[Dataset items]
□ □ □ □ □ □ □
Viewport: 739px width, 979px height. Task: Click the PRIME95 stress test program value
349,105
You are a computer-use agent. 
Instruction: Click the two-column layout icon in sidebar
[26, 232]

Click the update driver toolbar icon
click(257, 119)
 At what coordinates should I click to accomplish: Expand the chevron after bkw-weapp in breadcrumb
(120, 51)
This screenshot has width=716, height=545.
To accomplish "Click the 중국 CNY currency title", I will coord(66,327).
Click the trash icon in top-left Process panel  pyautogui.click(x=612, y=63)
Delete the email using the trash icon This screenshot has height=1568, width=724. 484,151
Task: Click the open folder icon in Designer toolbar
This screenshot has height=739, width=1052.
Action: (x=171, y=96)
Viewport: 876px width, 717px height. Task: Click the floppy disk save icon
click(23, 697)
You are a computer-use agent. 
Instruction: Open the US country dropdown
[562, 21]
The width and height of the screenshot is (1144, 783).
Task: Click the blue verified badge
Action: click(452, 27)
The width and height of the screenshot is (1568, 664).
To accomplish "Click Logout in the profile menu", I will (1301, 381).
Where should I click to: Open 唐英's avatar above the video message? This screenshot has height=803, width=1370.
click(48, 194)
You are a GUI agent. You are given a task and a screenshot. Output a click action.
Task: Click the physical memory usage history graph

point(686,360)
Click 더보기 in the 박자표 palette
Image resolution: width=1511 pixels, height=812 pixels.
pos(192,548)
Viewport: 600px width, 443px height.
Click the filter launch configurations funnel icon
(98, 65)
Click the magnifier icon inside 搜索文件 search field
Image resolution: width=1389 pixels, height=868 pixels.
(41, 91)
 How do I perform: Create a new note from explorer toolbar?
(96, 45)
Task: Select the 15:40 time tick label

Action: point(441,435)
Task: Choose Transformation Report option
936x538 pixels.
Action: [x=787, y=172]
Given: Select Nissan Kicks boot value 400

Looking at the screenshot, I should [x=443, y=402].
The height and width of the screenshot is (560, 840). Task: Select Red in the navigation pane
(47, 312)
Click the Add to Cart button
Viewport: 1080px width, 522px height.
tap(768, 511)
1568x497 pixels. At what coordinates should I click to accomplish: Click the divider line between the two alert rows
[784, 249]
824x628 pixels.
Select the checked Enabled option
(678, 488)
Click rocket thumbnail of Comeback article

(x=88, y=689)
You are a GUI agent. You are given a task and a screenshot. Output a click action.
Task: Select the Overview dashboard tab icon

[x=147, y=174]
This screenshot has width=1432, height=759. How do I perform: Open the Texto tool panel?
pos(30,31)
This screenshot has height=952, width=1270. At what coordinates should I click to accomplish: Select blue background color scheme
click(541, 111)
□ □ □ □ □ □ □
Recast the stretch of the material from the line containing "Viewport: 876px width, 717px" through the line containing "click(23, 697)" as a Markdown table with the columns "Row" and "Line". Give each non-blank line its own numbered row.

| Row | Line |
|---|---|
| 1 | Viewport: 876px width, 717px height. Task: Click the floppy disk save icon |
| 2 | click(23, 697) |